◆ Recorded data:

-------------------------

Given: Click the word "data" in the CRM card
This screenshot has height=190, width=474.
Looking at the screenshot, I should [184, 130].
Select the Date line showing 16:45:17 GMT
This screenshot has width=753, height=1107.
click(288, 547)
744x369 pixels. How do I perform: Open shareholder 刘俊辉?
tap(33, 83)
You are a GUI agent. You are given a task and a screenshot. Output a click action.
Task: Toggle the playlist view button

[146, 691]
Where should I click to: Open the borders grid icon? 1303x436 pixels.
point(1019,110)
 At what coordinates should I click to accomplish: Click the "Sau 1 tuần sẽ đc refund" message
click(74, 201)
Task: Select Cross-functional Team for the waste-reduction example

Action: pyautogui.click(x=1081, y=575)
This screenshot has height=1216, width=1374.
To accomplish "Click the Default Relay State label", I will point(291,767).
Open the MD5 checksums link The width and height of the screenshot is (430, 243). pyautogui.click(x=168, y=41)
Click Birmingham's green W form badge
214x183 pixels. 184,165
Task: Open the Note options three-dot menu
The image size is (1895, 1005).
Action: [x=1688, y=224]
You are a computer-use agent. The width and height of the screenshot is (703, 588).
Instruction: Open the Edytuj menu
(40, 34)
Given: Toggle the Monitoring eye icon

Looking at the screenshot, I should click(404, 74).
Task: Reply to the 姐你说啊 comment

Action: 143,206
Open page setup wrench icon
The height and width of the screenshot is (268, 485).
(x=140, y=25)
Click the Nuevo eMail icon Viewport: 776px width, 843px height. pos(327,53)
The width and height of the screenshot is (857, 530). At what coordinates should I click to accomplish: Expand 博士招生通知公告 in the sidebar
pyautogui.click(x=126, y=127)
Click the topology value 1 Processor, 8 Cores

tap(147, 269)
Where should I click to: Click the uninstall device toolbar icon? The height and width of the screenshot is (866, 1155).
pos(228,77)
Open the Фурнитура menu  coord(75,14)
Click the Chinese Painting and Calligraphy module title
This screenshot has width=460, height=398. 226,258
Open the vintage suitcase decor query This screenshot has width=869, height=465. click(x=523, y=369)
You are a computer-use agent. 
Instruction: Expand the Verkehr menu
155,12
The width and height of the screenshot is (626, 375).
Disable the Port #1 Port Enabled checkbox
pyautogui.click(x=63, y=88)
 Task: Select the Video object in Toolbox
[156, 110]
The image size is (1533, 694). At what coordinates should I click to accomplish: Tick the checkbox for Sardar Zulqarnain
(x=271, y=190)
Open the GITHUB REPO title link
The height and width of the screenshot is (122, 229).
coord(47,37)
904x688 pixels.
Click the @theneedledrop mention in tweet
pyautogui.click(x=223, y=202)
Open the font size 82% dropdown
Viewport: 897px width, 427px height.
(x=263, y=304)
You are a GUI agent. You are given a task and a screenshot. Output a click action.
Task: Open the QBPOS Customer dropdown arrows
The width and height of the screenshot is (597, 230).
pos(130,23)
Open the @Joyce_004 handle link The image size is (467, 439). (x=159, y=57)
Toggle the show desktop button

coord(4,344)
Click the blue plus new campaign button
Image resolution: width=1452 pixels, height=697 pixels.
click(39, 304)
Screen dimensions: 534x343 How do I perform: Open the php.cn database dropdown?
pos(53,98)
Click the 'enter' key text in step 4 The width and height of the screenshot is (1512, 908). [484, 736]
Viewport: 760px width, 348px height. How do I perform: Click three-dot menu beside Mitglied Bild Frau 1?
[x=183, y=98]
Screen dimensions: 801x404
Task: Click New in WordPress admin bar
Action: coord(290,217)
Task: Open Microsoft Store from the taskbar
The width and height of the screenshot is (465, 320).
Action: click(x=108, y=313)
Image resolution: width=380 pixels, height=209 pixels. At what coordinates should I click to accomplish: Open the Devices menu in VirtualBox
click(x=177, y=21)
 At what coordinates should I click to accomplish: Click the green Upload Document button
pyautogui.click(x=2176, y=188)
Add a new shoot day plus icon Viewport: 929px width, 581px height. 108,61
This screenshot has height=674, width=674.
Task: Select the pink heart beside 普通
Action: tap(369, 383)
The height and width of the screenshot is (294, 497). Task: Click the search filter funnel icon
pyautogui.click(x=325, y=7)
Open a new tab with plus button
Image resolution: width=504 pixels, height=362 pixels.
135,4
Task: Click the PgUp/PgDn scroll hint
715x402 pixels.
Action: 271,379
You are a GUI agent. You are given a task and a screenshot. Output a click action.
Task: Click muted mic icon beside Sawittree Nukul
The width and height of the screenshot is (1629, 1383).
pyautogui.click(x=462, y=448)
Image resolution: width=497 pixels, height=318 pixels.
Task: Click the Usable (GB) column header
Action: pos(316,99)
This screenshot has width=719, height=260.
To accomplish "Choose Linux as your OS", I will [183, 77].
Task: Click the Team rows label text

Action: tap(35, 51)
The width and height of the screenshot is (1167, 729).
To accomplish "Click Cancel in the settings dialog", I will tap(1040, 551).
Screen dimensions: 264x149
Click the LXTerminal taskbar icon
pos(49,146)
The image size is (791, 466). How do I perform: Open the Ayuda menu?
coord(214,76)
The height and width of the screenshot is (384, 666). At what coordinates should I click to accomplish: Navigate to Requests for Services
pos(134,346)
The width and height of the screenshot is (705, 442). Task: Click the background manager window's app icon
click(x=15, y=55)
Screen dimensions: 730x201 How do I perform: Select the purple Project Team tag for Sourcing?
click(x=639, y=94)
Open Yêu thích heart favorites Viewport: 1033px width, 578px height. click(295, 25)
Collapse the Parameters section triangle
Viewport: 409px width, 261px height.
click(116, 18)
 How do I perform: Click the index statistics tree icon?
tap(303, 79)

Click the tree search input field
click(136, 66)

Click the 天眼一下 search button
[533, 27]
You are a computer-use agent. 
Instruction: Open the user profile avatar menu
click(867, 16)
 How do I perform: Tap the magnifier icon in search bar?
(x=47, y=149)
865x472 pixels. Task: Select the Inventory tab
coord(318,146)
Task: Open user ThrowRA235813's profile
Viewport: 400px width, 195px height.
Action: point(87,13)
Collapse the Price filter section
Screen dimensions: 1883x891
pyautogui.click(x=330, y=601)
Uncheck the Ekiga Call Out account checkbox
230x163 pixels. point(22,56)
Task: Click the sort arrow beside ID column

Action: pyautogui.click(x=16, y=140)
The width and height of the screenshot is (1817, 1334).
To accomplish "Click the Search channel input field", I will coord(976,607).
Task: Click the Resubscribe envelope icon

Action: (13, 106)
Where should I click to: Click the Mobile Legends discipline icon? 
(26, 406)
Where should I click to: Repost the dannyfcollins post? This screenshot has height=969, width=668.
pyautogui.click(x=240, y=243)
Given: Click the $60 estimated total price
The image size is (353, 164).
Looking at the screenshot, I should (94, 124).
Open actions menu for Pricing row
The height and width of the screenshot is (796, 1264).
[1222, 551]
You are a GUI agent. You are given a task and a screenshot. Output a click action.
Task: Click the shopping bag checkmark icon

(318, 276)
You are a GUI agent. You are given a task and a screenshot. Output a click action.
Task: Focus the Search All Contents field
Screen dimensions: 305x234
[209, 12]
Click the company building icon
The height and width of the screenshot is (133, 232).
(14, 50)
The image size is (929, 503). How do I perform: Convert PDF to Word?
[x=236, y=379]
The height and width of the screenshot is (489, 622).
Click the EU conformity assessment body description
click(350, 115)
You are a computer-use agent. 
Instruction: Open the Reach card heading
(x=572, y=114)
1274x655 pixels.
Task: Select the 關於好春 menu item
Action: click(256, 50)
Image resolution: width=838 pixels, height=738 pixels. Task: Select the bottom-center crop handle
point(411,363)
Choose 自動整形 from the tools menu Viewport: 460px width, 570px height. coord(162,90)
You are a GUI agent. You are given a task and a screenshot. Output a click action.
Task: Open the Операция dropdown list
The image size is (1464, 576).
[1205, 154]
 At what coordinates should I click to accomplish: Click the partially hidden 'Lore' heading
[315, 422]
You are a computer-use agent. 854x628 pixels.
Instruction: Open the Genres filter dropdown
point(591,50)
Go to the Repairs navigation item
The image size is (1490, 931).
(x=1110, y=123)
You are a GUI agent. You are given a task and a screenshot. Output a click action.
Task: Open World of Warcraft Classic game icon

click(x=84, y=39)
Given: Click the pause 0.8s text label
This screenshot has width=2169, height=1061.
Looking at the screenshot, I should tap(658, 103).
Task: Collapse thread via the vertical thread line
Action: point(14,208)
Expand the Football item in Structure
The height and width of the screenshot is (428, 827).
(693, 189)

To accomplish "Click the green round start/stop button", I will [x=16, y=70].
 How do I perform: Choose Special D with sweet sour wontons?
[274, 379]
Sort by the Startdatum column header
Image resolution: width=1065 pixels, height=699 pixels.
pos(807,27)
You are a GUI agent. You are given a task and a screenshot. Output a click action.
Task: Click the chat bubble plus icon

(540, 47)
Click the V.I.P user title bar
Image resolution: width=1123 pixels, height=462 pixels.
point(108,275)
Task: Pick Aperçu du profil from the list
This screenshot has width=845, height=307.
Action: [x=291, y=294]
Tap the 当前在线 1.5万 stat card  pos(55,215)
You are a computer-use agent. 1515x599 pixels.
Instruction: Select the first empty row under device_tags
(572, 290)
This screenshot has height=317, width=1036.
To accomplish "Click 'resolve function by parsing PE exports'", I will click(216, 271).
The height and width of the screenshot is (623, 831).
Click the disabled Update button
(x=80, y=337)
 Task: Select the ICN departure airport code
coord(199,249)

-------------------------

◆ What this task involves: Output, from the data above, the lines from the line with "Instruction: Open the user" to the line with "Task: Open user ThrowRA235813's profile" exactly as they stand, both ends included and nothing else.

◆ Response area:
Instruction: Open the user profile avatar menu
click(867, 16)
 How do I perform: Tap the magnifier icon in search bar?
(x=47, y=149)
865x472 pixels. Task: Select the Inventory tab
coord(318,146)
Task: Open user ThrowRA235813's profile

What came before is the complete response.